Православный портал о благотворительности

Сердце так и сожмется…

Войны могут отличаться оружием, но «человеческий фактор» не меняется. Читая эти письма, которым более 100 лет, понимаешь, что сегодня лучше не тратить силы на возмущения, а учесть опыт трезвомыслия и сочувствия и готовность всегда прийти на помощь

Примиренные смертью

Сестра милосердия Лидия Захарова вспоминала о своем участии в Первой мировой войне:

«В одном месте наткнулась на странную группу. Схватившиеся в рукопашную русский и немецкий солдат были убиты наповал разорвавшимся около них снарядом. Так они и лежали, сжав друг друга в объятиях, недавние враги, примиренные величавою смертью…
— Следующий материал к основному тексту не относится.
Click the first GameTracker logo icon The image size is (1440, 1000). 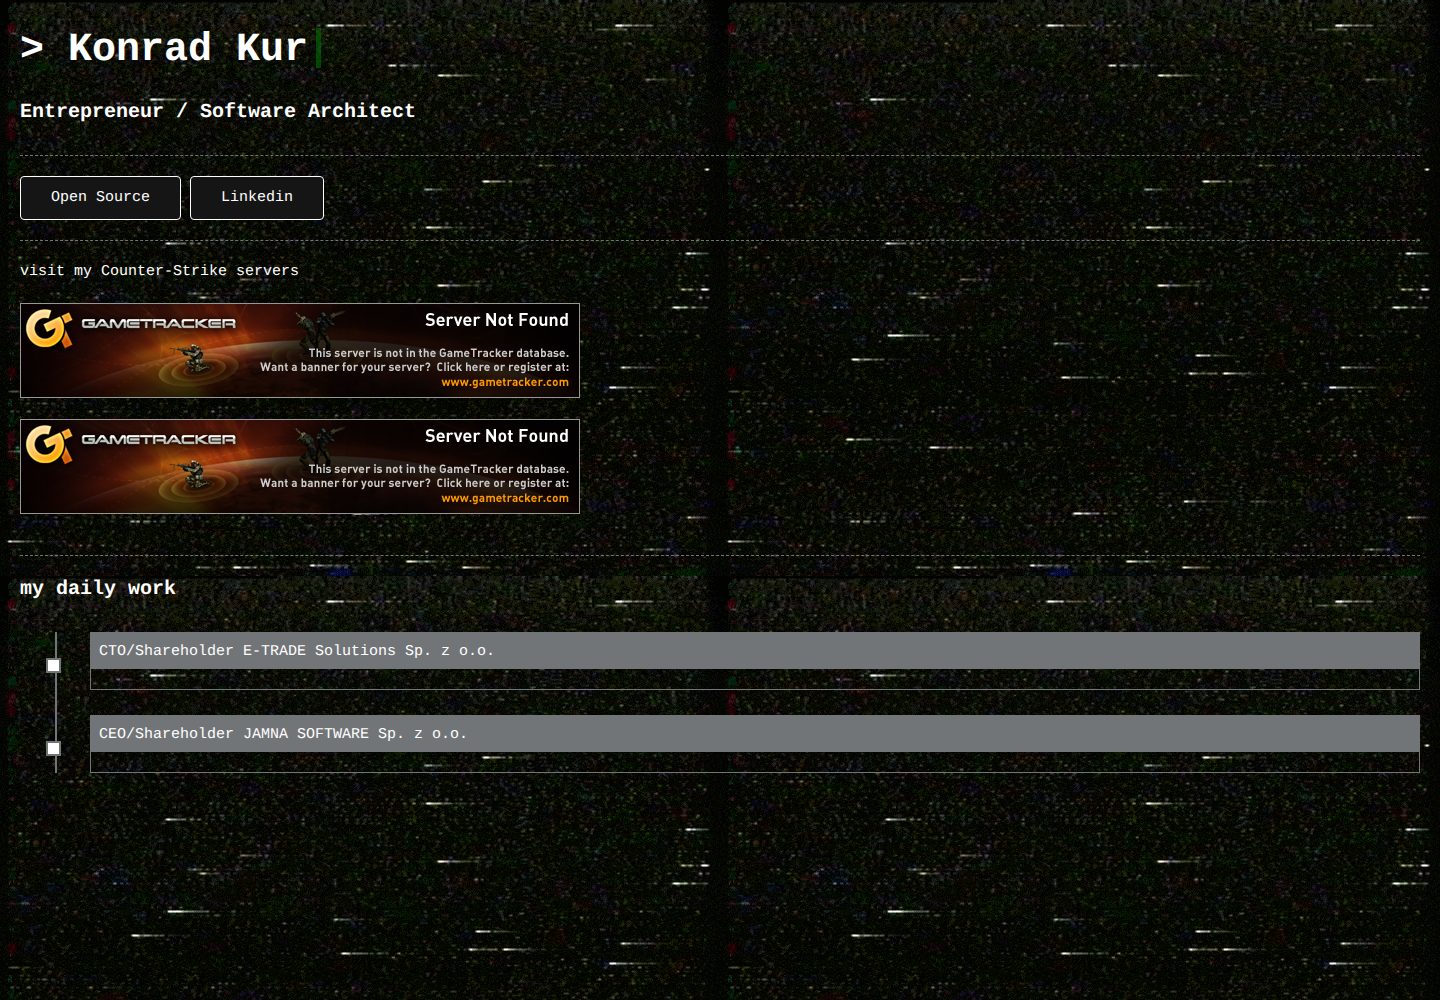point(49,328)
Есть известный предел, достигнув которого человеческая мысль уже не может воспринять более ужасного, как намокшая губка не всасывает больше воды. Мысль эта, кажется, не моя, но помню, что только во время пребывания в закоулках германских окопов я сознала все ее глубину и изумилась тому, как верно понял человек, высказавший ее, капризную и многогранную человеческую природу».

Первое желанье – хорошего мира, который бы стоил всех тяжких жертв войны

Одна из первых милосердных сестер, Екатерина Бакунина, помогала хирургу Н. И. Пирогову в Крымской войне в 1854–1855 годах; в Русско-турецкую в 1877–1878 годах вместе с отрядом Красного Креста была на Кавказском фронте:

«Очень было тяжело ходить по Севастополю и встречать отряды, которые идут на батареи. Они идут бойко, весело, но за ними три или четыре человека несут носилки. Сердце так и сожмется, и подумаешь: „Для которого это из них?«» – писала Бакунина из Севастополя в 1855 году.

Тифлис, 12 июля

«Думаю, что это письмо придет перед самым Новым годом или немного позднее, итак, поздравляю от всей души. Первое желанье – хорошего мира, который бы стоил всех тяжких жертв войны.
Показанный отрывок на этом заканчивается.